EXERCISE REQUIREMENTS: Copy out each record below word for word, keeping every line and character unchanged.

── MATERIAL FOR THIS TASK ──

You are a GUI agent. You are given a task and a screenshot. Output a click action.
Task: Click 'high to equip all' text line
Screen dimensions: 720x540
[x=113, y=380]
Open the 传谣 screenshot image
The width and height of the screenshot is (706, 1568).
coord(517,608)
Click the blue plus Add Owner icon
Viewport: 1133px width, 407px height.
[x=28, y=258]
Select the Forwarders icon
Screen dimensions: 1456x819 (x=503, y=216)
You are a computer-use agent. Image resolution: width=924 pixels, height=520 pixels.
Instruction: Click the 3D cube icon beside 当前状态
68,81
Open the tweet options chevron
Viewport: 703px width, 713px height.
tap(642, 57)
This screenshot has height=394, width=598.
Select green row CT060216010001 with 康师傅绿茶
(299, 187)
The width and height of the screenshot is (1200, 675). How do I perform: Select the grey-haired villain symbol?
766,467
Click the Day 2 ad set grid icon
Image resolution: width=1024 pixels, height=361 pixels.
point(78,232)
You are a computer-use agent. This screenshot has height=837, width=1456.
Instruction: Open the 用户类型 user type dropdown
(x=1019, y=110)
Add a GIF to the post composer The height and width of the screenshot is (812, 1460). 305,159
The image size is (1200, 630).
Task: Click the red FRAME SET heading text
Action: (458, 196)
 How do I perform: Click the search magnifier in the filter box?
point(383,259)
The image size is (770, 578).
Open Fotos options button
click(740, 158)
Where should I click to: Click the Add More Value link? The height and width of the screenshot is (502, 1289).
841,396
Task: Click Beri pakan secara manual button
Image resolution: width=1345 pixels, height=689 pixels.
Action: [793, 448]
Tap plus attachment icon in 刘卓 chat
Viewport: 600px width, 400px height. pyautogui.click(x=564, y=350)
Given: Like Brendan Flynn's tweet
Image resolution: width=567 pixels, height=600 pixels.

───

TASK RESPONSE:
You are a GUI agent. You are given a task and a screenshot. Output a click action.
Task: Click 'high to equip all' text line
Screen dimensions: 720x540
[x=113, y=380]
Open the 传谣 screenshot image
The width and height of the screenshot is (706, 1568).
coord(517,608)
Click the blue plus Add Owner icon
Viewport: 1133px width, 407px height.
[x=28, y=258]
Select the Forwarders icon
Screen dimensions: 1456x819 (x=503, y=216)
You are a computer-use agent. Image resolution: width=924 pixels, height=520 pixels.
Instruction: Click the 3D cube icon beside 当前状态
68,81
Open the tweet options chevron
Viewport: 703px width, 713px height.
tap(642, 57)
This screenshot has height=394, width=598.
Select green row CT060216010001 with 康师傅绿茶
(299, 187)
The width and height of the screenshot is (1200, 675). How do I perform: Select the grey-haired villain symbol?
766,467
Click the Day 2 ad set grid icon
Image resolution: width=1024 pixels, height=361 pixels.
point(78,232)
You are a computer-use agent. This screenshot has height=837, width=1456.
Instruction: Open the 用户类型 user type dropdown
(x=1019, y=110)
Add a GIF to the post composer The height and width of the screenshot is (812, 1460). 305,159
The image size is (1200, 630).
Task: Click the red FRAME SET heading text
Action: (458, 196)
 How do I perform: Click the search magnifier in the filter box?
point(383,259)
The image size is (770, 578).
Open Fotos options button
click(740, 158)
Where should I click to: Click the Add More Value link? The height and width of the screenshot is (502, 1289).
841,396
Task: Click Beri pakan secara manual button
Image resolution: width=1345 pixels, height=689 pixels.
Action: [793, 448]
Tap plus attachment icon in 刘卓 chat
Viewport: 600px width, 400px height. pyautogui.click(x=564, y=350)
Given: Like Brendan Flynn's tweet
Image resolution: width=567 pixels, height=600 pixels.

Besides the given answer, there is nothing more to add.